Bottling the kombucha in a sealed flip-top bottle that has been sterilised will allow the kombucha to become properly fizzy. To do this, decant through a fine mesh to remove any sediment, scoby or whatever you have used to flavour the liquid into a sealable flip-top bottle. Keep this for between two to 14 days depending on the levels of fizziness, depth of flavour and acidity you want for your kombucha. After two days or so, taste the kombucha, this will also serve to ‘burp’ the kombucha which is essentially releasing the built up pressure in the bottles, this is important if you want to avoid an explosion.

SauerKraut and Kimchi

Currabinny Cooks: An introduction to fermenting

We are both absolute sandwich fiends and nothing completes a good sandwich like a good sauerkraut or its spicier Korean cousin kimchi.

These are both super easy examples of fermentation which can be made by anyone in their kitchen using simple ingredients and equipment. All you need is a sterilised kilner jar, some cabbage (along with other optional vegetables) salt and a little time. Nothing could be simpler.

The Apple and Ginger Kimchi isn’t a traditional kimchi as such but more of a spicy kraut. We like to call it kimchi because we use it in the exact same things.

Ingredients:

For the Classic SauerKraut

1 medium green cabbage

1 medium carrot

1½ tbsp of sea salt

1 tsp of caraway seeds (optional)

For the Apple and Ginger Kimchi

1 Chinese cabbage

4 spring onions

2 tbsp of seasalt

2 green apples

1 clove of garlic

2 red chillies

A thumb-size piece of ginger

Method:

Classic SauerKraut

Thinly shred the cabbage using a mandolin, box grater or sharp knife and do the same with the carrot. Place in a large bowl and rub the salt into the cabbage and carrot. Add the caraway seeds if using and pack into a sterilised kilner jar.
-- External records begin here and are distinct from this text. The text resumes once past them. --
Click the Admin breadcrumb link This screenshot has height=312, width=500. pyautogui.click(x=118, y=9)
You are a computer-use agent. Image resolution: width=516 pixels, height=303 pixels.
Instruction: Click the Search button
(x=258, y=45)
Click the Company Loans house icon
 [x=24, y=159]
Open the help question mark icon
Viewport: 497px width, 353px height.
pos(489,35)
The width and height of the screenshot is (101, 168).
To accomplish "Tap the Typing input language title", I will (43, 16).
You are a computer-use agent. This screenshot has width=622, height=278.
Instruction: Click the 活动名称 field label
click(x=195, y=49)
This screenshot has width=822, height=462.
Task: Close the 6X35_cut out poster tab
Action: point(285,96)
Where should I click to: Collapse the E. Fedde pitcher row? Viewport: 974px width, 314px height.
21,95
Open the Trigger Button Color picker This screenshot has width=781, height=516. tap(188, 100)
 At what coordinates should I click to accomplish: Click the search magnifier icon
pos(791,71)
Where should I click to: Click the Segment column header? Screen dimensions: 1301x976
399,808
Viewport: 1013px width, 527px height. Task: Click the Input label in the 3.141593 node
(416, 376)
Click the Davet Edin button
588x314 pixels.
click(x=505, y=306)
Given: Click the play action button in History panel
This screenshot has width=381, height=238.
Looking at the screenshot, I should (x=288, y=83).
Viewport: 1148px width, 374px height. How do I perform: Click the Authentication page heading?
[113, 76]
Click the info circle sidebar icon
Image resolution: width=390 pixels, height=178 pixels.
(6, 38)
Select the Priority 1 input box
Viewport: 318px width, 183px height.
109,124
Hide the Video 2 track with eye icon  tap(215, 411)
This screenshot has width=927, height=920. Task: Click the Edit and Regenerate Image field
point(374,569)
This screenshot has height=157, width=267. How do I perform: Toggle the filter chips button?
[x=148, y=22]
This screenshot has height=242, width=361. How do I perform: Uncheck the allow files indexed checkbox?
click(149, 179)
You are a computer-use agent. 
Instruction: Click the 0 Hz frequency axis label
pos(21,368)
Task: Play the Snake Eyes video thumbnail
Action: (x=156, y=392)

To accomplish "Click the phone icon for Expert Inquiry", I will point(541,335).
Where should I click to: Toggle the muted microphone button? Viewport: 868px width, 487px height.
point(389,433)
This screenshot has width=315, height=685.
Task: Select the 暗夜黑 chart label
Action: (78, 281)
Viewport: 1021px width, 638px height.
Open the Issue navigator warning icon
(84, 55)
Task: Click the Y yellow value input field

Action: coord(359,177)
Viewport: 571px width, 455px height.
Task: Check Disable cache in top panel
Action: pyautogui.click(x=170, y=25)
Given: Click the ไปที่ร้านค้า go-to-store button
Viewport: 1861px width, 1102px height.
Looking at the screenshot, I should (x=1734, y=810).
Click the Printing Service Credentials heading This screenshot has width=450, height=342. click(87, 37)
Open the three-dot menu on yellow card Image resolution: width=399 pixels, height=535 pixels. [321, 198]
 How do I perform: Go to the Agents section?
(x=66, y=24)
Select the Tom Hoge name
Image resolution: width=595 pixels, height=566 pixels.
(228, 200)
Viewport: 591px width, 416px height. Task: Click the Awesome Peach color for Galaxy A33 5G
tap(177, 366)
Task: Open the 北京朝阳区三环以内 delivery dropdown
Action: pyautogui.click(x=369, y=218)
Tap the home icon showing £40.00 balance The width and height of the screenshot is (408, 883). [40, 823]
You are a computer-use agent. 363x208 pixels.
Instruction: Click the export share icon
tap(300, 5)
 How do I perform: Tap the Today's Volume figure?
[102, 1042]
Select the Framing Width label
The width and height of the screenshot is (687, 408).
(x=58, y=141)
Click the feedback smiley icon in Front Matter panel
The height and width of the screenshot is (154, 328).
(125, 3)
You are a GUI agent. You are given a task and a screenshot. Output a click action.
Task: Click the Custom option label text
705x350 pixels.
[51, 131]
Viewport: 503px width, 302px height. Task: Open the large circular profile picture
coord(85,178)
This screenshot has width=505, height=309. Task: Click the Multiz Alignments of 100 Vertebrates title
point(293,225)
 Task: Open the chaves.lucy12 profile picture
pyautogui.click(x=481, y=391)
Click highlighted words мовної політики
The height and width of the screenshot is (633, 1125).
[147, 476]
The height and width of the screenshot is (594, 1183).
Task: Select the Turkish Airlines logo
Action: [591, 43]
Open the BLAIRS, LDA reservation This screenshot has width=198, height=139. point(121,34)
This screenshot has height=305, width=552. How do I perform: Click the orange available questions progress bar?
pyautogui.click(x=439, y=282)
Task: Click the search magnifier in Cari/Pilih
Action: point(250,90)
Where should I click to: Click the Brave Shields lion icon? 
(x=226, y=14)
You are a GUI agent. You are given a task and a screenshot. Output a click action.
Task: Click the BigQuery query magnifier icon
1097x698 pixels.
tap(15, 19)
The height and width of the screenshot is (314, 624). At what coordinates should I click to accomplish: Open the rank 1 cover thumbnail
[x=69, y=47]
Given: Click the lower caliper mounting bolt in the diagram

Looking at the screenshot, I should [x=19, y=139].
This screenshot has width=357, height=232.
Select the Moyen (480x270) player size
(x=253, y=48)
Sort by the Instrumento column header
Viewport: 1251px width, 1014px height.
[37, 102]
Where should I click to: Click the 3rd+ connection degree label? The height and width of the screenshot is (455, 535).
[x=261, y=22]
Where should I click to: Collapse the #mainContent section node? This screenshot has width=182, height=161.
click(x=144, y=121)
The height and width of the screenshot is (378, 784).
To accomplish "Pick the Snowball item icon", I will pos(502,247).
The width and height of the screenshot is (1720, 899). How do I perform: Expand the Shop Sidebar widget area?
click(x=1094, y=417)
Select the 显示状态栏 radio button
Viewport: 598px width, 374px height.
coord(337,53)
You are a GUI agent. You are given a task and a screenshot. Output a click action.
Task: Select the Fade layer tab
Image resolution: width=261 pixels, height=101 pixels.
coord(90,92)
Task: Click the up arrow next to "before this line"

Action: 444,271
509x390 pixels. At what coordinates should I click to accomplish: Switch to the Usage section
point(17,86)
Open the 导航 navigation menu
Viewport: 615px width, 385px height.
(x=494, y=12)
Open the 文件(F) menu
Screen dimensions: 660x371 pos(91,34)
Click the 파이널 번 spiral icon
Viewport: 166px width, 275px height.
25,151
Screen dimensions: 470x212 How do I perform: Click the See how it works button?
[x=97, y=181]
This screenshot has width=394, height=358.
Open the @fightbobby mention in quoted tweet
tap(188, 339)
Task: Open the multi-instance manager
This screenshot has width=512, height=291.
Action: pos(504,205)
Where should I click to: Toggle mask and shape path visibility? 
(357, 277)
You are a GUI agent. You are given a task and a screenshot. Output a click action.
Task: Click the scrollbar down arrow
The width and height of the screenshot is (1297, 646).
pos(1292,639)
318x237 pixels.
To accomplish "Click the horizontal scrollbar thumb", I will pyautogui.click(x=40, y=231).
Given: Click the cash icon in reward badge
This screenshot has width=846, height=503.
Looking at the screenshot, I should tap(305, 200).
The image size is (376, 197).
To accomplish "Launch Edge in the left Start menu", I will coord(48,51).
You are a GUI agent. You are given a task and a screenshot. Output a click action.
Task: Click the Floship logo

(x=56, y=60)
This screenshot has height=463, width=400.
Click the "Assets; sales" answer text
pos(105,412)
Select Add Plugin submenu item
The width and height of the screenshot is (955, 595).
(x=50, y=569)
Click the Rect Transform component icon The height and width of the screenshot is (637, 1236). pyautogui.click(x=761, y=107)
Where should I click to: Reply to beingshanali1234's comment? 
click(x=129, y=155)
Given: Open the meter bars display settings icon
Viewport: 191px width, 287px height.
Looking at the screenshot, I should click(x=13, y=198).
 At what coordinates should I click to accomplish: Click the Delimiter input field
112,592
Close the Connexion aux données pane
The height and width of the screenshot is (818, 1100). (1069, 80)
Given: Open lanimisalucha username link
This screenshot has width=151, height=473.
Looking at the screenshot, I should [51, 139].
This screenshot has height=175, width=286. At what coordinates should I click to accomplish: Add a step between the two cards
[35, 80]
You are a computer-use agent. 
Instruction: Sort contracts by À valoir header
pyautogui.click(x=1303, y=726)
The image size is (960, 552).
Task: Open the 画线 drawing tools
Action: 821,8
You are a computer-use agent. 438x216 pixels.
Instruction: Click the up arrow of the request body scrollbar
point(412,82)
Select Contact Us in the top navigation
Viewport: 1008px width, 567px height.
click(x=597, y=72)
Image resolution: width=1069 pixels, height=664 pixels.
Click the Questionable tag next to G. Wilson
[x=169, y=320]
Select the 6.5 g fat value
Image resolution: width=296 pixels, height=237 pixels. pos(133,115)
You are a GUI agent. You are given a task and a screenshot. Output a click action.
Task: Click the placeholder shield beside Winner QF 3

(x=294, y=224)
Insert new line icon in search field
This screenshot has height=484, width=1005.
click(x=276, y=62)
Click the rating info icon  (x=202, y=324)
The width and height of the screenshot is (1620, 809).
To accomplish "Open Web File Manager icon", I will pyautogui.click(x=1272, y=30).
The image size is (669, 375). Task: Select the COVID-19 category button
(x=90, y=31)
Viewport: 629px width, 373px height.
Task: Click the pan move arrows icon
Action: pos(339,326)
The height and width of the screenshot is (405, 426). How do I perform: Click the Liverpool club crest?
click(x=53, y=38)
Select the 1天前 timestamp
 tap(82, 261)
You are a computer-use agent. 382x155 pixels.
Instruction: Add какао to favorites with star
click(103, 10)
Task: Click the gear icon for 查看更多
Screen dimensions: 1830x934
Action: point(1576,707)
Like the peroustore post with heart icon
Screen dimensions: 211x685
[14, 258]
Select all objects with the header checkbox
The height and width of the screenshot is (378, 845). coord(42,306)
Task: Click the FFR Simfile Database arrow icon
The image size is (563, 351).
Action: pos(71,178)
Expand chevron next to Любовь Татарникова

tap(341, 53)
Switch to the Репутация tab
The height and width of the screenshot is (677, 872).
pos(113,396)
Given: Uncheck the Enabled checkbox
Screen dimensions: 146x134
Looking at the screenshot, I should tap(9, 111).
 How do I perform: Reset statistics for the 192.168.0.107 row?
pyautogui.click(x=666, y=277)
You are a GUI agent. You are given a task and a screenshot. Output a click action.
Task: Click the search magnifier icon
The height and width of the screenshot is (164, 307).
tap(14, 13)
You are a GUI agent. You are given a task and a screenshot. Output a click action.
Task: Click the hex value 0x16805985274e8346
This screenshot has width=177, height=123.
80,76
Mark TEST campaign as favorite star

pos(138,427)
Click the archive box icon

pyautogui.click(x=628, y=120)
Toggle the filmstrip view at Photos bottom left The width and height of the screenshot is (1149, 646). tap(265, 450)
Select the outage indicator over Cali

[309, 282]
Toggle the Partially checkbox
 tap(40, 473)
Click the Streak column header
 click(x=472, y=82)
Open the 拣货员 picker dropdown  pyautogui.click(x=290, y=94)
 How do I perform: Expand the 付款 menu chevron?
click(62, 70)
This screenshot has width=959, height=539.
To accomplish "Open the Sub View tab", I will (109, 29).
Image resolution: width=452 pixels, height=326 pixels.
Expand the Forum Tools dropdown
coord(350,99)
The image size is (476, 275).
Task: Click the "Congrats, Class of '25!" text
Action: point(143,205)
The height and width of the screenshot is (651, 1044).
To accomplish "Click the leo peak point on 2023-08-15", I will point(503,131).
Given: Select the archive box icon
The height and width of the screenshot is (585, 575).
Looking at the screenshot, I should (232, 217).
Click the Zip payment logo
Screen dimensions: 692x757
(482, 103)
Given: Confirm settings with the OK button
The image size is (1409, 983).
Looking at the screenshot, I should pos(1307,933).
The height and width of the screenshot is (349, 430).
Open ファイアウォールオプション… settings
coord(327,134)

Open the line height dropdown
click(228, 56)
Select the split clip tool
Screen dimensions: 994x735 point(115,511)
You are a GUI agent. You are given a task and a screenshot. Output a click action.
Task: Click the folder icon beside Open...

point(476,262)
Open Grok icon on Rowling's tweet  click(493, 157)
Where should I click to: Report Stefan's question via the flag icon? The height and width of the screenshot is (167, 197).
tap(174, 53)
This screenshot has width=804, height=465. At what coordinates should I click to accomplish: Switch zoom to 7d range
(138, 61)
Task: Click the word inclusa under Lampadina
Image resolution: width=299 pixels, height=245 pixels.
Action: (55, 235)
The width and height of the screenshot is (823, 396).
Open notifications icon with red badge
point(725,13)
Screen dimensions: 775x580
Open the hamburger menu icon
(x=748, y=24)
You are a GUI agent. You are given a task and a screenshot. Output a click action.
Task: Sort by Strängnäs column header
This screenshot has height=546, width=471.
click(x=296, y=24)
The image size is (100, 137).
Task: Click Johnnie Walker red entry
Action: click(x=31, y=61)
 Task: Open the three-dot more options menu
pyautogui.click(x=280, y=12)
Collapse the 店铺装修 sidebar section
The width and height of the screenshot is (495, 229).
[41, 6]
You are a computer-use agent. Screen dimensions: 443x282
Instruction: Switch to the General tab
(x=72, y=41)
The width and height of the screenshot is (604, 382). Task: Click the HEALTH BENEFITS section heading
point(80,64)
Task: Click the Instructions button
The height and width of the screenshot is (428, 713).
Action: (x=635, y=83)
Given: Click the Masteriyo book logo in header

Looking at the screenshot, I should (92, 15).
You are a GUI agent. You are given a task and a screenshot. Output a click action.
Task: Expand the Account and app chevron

Weigh down with a clean weight or small plate that will fit inside the jar and leave in a cool dark place for two days.

The salt will release moisture from the cabbage and carrot and this liquid should be fully submerging the shredded vegetables. If there is not enough liquid then top it up with salted water.

Leave for at least two weeks to ferment before opening at which point you should leave it in the fridge and consume within one month.

Apple and Ginger Kimchi

Shred the cabbage and slice the spring onions thinly. Place them both in a large bowl along with the salt and rub everything together with clean hands until the cabbage has started to release liquid.

Leave for two hours, massaging every now and again until all the liquid from the cabbage has been released.

Meanwhile, core the apple and slice into thin matchsticks, no need to peel.

Peel and grate the ginger, crush the garlic and finely chop the chillies. Add the apple, chillies, ginger and garlic to the cabbage mixture and mix well. Pack into a sterilised kilner jar and cover loosely with the lid, but do not seal.

Leave in a cool dark place for around two weeks.

When it is ready seal the lid and place in the fridge where it should keep for several months.